Studio album by Koerner, Ray & Glover
- Released: June 19, 1964
- Recorded: September 1963 – April 1964 (New York City, New York, U.S.)
- Genre: Blues
- Length: 47:40 64:43 (reissue)
- Labels: Elektra EKL-267 (mono), EKS-7267 (stereo)
- Producers: Paul Rothchild, Jac Holzman

Koerner, Ray & Glover chronology
| Blues, Rags and Hollers (1963) | Lots More Blues, Rags and Hollers (1964) | The Return of Koerner, Ray & Glover (1965) |

= Lots More Blues, Rags and Hollers =

1964 album by Koerner, Ray & Glover

Lots More Blues, Rags and Hollers is the second studio album by blues trio Koerner, Ray & Glover. The album was released on June 19, 1964.

==History==
Between this release and their next, Dave Ray and John Koerner each recorded a solo album, Snaker's Here and Spider Blues, respectively. The trio also appeared at the 1964 Newport Folk Festival, where their performance was recorded for the Vanguard Records album Newport Folk Festival 1964: Evening Concerts Vol. 3. The songs performed by the trio included "Blackjack Davy" and "What's the Matter with the Mill".
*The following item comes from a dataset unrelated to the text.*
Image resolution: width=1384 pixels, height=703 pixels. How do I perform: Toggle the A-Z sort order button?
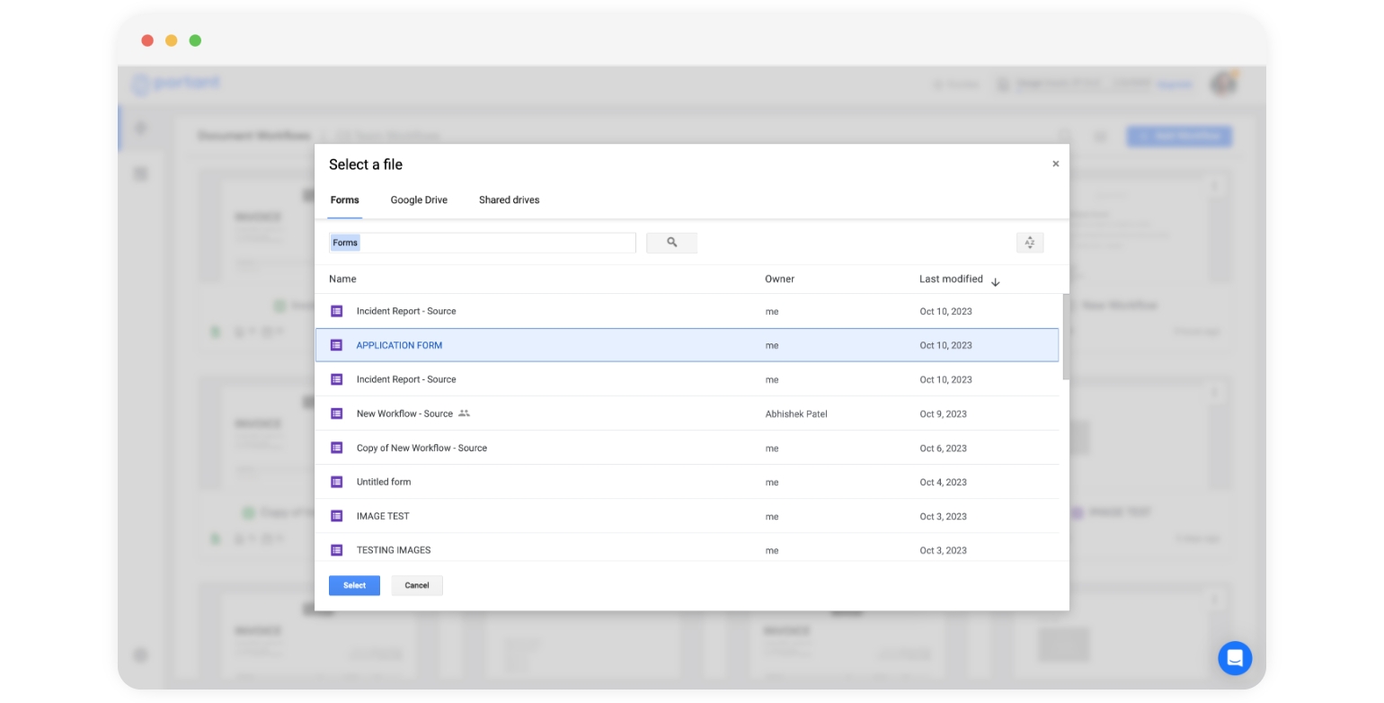pos(1029,243)
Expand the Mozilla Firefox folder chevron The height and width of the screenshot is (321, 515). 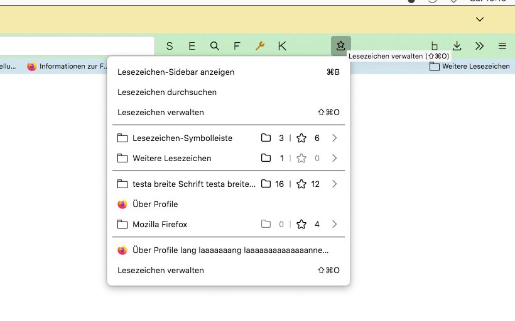point(335,224)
Lots More Blues, Rags and Hollers was reissued by Red House Records in 1999 with five bonus tracks from the original sessions. It was also reissued by WEA International along with Blues, Rags and Hollers in 2004.

==Reception==

In his review of the 1999 reissue of their second album, No Depression critic Joel Roberts stated Koerner, Ray and Glover "emerged as one of the best and most popular groups on the burgeoning ’60s blues-folk revival scene" and said their original tunes "stand up next to the classics."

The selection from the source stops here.